ARKANSAS: Arkansas fans are torn between saying that Chad Morris is the reason they sucked for the past couple of years, and saying that he brought in the players that are currently performing well. The Hogs put up a 24-0 third quarter yesterday against Tennessee, and that was all they’d need. Arkansas is now 3-3 after a surprisingly efficient day from Feleipe Franks, who threw for 3 touchdowns.
AUBURN: Off this week, but looking good. The win over LSU is super satisfying, and up next it’s the two teams struggling the most in Mississippi State and Tennessee. Win those and you’re 6-2 heading into the Iron Bowl. Not bad.
FLORIDA: Ok, they looked fast. Made Georgia look slow and dull. Kyle Trask made up for Kyles everywhere and threw for more than 300 yards in the first half on the way to 38 Gator points, and they cruised from there. Now, they’re in the East driver’s seat and suddenly have a clear path to the College Football Playoff, unlike...
GEORGIA: These guys no longer have a clear path to the Playoff, let alone the SEC Championship Game. For the proximity to meaningful accomplishments that Kirby has achieved, Georgia has little in the trophy case to show for it. Now, they’re going to likely miss the SEC Championship Game for the first time since 2016, and Kirby’s glaringly poor quarterback management is super apparent now with the way that Justin Fields is playing at the moment at Ohio State. Kirby’s record is worse than Mark Richt’s at this point in their respective careers, and now he’s going to be missing games in Atlanta. That’s how a championship-starved Georgia fanbase turns on you.
KENTUCKY: Off this week, they’ll get a chance to bounce back under the quarterback leadership of Joey Gatewood next Saturday against Vanderbilt, so they’ll likely get a victory. Gatewood clearly wasn’t trusted to let ‘er rip last weekend, so Auburn fans have to feel good about Gus’ quarterback decision at the beginning of 2019.
LSU: Off this week, but oh boy, where do you go from here? LSU currently sits at 2-3, and what’s next? Oh brother, they get Alabama at home. Now, Death Valley is the kind of spot where weird things tend to happen, especially at night, but not with the way this Tiger team is playing. They’re... awful. And right now, this season may completely fall apart. Alabama is a sure loss, then they have to go to Arkansas, who’s getting better by the week. Then it’s at Texas A&M before returning home to take on an Ole Miss team that’s just drooling at the pass defense they’ve seen from LSU. Ah, yes, then you finish at Florida. That’s three top six teams left in the final five games, and it’s not out of the realm of possibility that LSU ends up 2-8 at the end of this one. What an encore from a national championship. Worth it, though.

• • • •

▶ [REQUEST]
Please write out the SEC roundup word for word from "AUBURN: Off this" up to and including "Bowl. Not bad.". The listing after the SEC roundup isn't needed for anything here.

▶ [GIVEN DATA]
• • • •

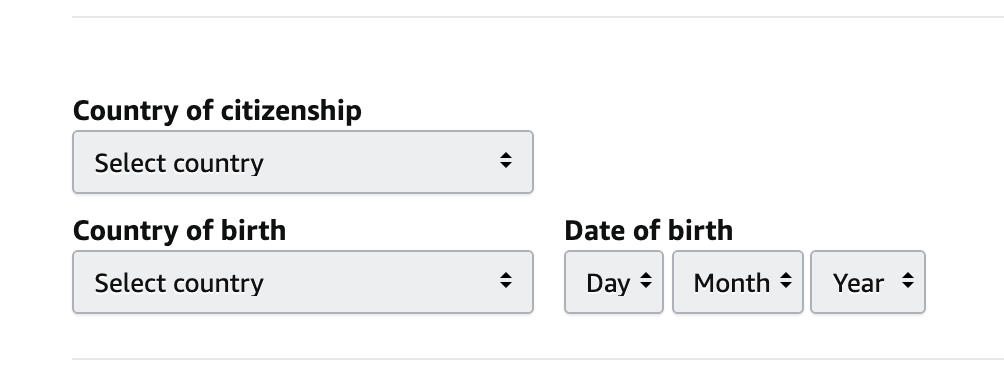Click the "Year" text in date selector
Viewport: 1004px width, 368px height.
[858, 283]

• • • •

▶ [EXERCISE OUTPUT]
AUBURN: Off this week, but looking good. The win over LSU is super satisfying, and up next it’s the two teams struggling the most in Mississippi State and Tennessee. Win those and you’re 6-2 heading into the Iron Bowl. Not bad.